**Data shown**
###

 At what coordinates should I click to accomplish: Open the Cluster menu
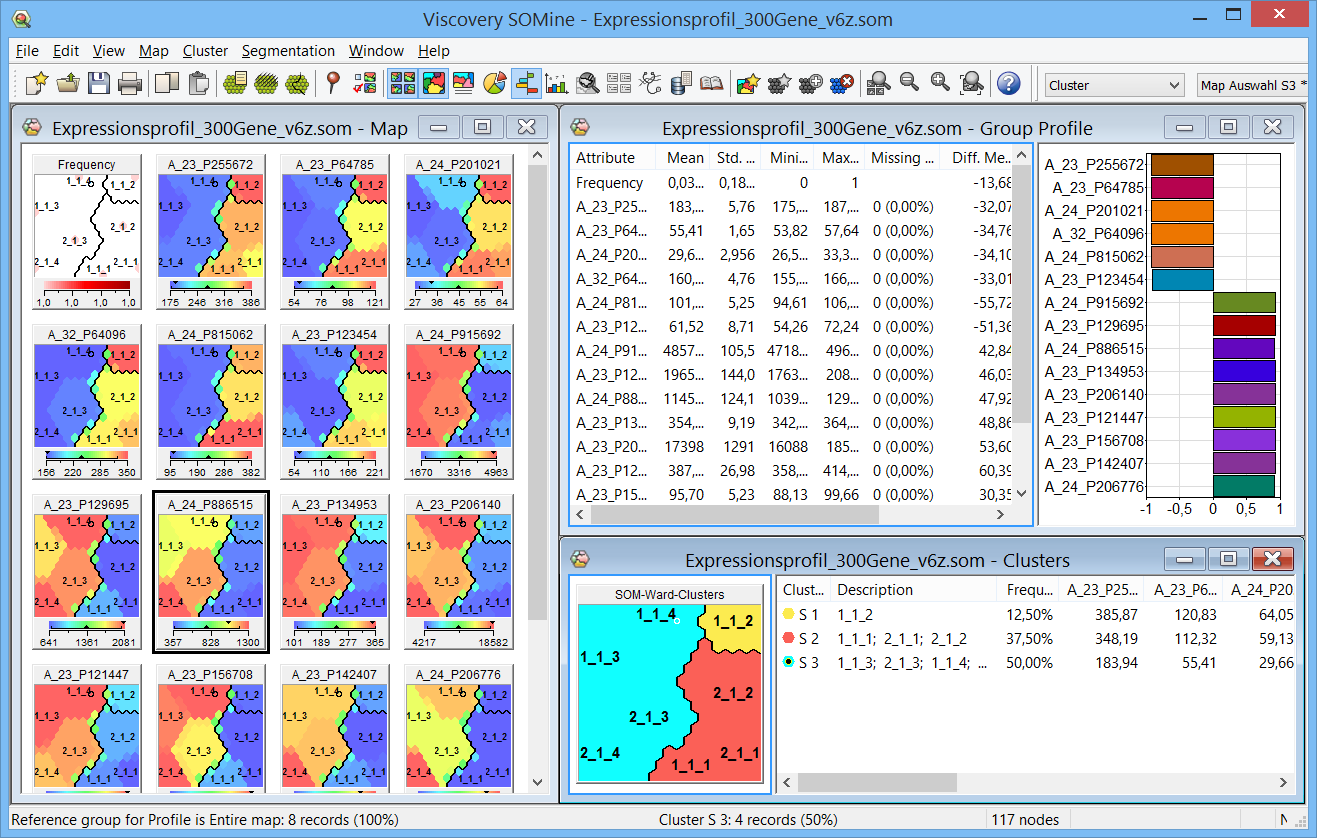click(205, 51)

###

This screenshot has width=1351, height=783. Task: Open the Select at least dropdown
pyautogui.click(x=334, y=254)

###

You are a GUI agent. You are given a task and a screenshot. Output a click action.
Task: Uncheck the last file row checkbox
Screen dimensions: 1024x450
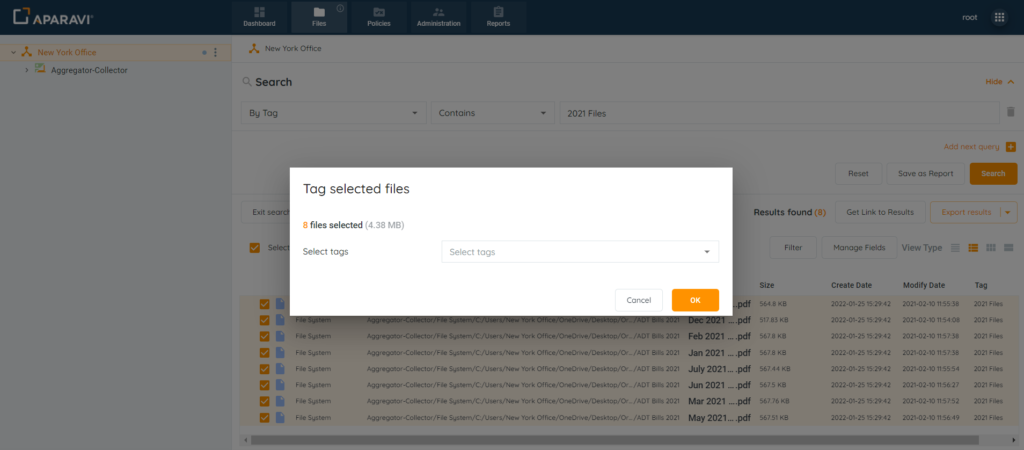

###

From the records above, give again exactly the lines running from the line with "You are a GUI" to the line with "Screen dimensions: 1024x450", inclusive.

**Exercise response**
You are a GUI agent. You are given a task and a screenshot. Output a click action.
Task: Uncheck the last file row checkbox
Screen dimensions: 1024x450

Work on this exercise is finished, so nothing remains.